* _WORK REQUIRED_: Read through the data, and wherever a line holds the word "from", write that line out.

* _SOURCE MATERIAL_:
::::::::

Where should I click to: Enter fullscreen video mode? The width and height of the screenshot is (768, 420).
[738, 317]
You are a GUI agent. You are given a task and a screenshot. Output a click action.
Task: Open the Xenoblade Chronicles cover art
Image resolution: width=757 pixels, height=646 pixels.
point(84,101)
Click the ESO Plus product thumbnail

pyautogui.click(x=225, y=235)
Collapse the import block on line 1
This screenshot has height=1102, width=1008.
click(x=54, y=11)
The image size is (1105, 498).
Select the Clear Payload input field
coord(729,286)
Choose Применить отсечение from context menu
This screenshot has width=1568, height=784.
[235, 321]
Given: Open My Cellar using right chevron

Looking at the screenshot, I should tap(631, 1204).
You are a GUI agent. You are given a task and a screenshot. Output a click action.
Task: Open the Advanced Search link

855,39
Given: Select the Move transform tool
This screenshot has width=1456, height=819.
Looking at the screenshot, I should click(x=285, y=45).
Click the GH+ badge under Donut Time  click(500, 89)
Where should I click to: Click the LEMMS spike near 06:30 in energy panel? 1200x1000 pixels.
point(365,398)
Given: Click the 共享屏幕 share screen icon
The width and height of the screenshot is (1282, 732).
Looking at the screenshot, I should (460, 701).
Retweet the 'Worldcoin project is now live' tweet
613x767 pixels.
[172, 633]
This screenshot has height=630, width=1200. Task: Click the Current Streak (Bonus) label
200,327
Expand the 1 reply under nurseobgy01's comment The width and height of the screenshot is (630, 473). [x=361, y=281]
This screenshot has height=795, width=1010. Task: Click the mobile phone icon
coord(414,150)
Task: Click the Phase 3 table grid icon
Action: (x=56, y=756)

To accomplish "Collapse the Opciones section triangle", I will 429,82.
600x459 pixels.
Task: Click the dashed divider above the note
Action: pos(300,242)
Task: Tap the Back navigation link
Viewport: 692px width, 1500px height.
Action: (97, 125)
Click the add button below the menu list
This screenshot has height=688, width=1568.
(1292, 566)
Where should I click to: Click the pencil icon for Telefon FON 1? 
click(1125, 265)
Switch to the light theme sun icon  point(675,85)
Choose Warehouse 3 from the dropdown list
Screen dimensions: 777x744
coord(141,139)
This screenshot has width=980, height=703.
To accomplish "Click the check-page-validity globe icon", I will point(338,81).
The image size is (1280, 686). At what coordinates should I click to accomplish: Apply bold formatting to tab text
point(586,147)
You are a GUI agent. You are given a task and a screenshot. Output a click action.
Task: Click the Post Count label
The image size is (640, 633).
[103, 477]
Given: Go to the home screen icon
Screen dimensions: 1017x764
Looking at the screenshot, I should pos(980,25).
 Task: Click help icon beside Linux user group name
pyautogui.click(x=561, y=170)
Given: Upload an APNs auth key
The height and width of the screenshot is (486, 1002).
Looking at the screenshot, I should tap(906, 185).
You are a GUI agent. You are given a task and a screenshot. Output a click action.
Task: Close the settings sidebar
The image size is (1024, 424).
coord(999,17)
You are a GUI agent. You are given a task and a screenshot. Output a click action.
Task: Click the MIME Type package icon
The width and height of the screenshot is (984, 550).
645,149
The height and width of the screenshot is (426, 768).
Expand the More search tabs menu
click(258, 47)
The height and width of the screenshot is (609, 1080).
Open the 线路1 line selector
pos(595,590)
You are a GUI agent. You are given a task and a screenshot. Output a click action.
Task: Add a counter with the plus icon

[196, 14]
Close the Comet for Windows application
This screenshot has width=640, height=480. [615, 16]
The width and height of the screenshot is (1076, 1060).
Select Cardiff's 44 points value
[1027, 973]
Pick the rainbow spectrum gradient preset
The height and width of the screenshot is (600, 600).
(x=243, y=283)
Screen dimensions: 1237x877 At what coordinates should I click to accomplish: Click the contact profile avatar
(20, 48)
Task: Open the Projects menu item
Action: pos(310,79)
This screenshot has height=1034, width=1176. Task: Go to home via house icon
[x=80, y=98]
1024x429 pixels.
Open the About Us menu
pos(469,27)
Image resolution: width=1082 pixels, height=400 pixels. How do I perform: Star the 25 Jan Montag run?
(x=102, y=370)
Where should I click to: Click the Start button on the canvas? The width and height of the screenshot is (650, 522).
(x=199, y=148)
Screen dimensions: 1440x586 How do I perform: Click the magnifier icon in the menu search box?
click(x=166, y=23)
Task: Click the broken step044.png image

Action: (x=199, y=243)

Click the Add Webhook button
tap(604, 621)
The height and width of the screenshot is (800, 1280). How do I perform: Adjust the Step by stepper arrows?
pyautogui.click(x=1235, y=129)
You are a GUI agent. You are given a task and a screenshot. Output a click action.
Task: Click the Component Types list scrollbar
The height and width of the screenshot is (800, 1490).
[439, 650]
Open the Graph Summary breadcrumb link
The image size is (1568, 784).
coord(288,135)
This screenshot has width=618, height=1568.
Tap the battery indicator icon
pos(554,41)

::::::::

* _ANSWER FOR THE TASK_:
Choose Применить отсечение from context menu
Choose Warehouse 3 from the dropdown list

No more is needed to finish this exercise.